Con Sullivan (1886–1964) was a New Zealand international rugby league footballer who played in the 1900s and 1910s for various Australasian representative sides.

Playing career
Sullivan started his career playing rugby in Wellington where he was a representative player. In 1909 he switched codes and was selected to tour Australia, winning an international cap for New Zealand against Australia in 1909. He played 5 other tour matches, scoring 2 tries. In 1910 he started playing for North Sydney in the NSWRFL Premiership. Later in the year he played 2 matches for the Wellington rugby league team against Taranaki and Auckland.

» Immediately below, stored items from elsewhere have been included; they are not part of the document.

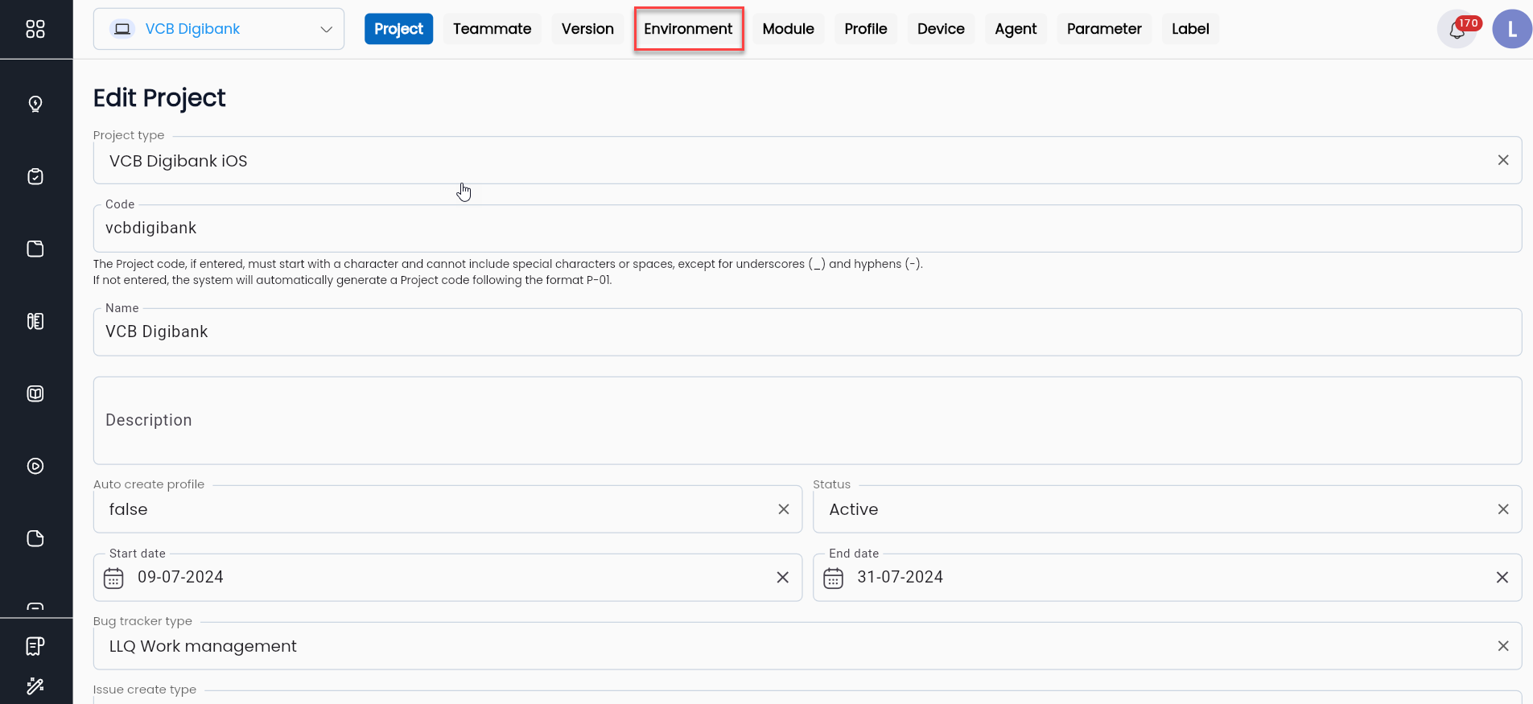This screenshot has width=1533, height=704.
Task: Clear the Bug tracker type selection
Action: [x=1502, y=646]
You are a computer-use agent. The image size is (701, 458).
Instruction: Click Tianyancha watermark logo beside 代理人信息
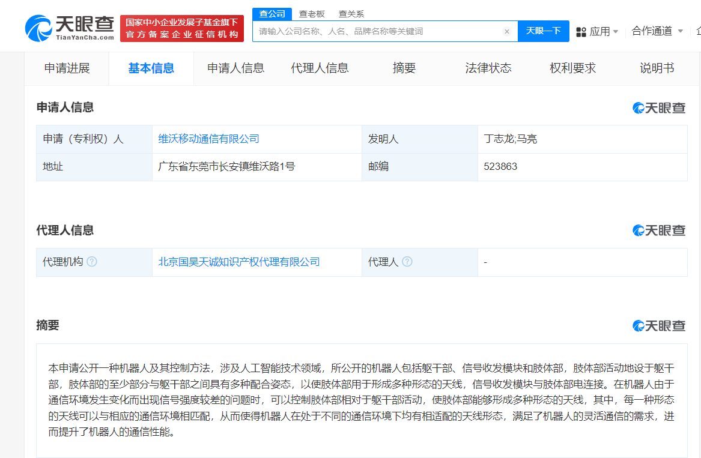pyautogui.click(x=659, y=231)
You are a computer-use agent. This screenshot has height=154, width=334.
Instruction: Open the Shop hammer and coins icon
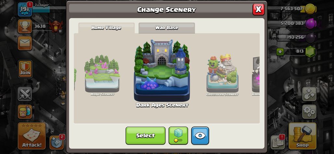coord(302,136)
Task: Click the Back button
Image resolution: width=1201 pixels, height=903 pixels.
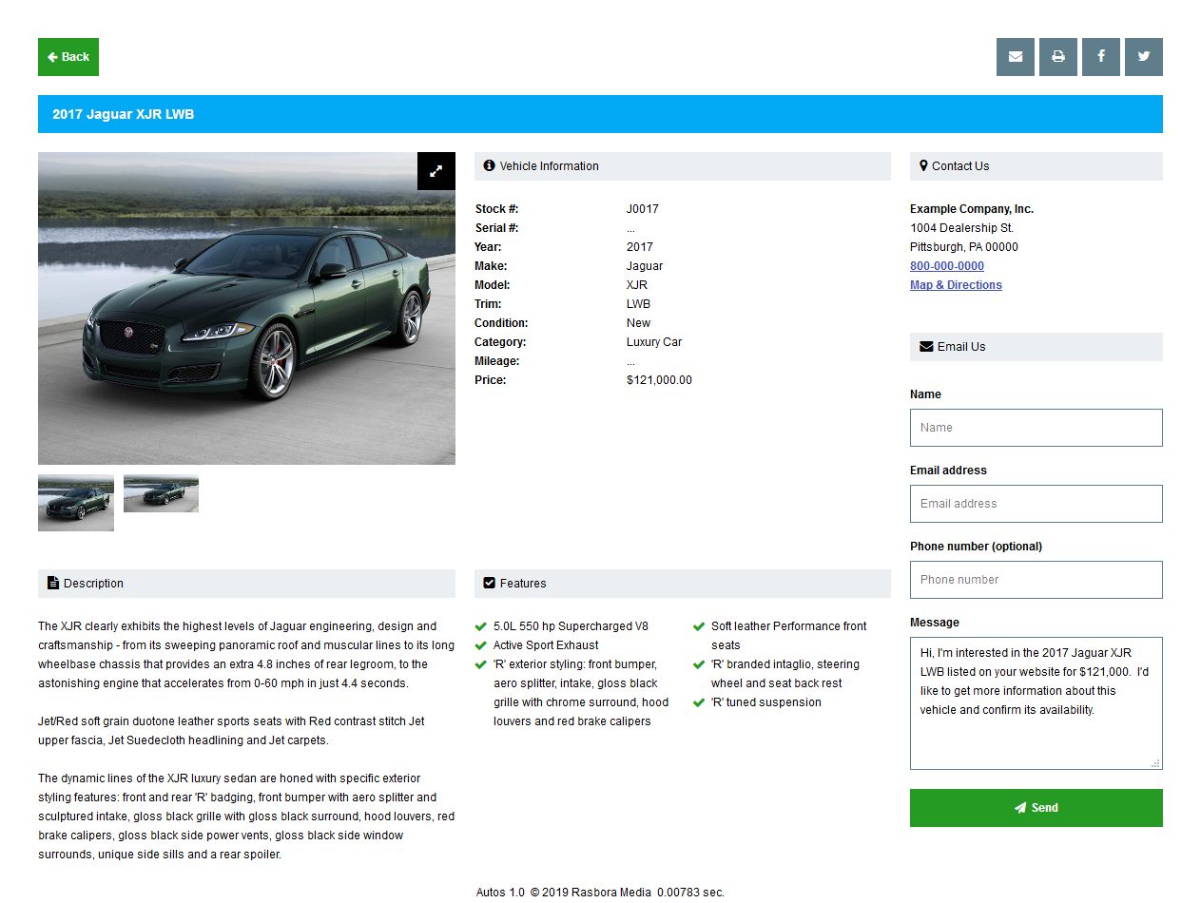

In his first year at the club he was selected to play for New South Wales, Australia (including the first Ashes test on Australian soil) and a combined "Australasia" team against the first Great Britain Lions tourists. The following year he was selected to go on the 1911–12 Kangaroo tour of Great Britain, and played in 16 matches, for Australasia, including the third Test. Sullivan toured New Zealand with the New South Wales side in 1912-13 and played his last Test series against England in 1914 in teams captained by his clubmate and brother-in-law Sid Deane.

Later years
Sullivan later married Deane's sister with their son Bob Sullivan continuing the family link with the club. Bob Sullivan made a Test appearance for Australia in 1954. His younger brother John also played for Norths in the 1950s as a versatile back.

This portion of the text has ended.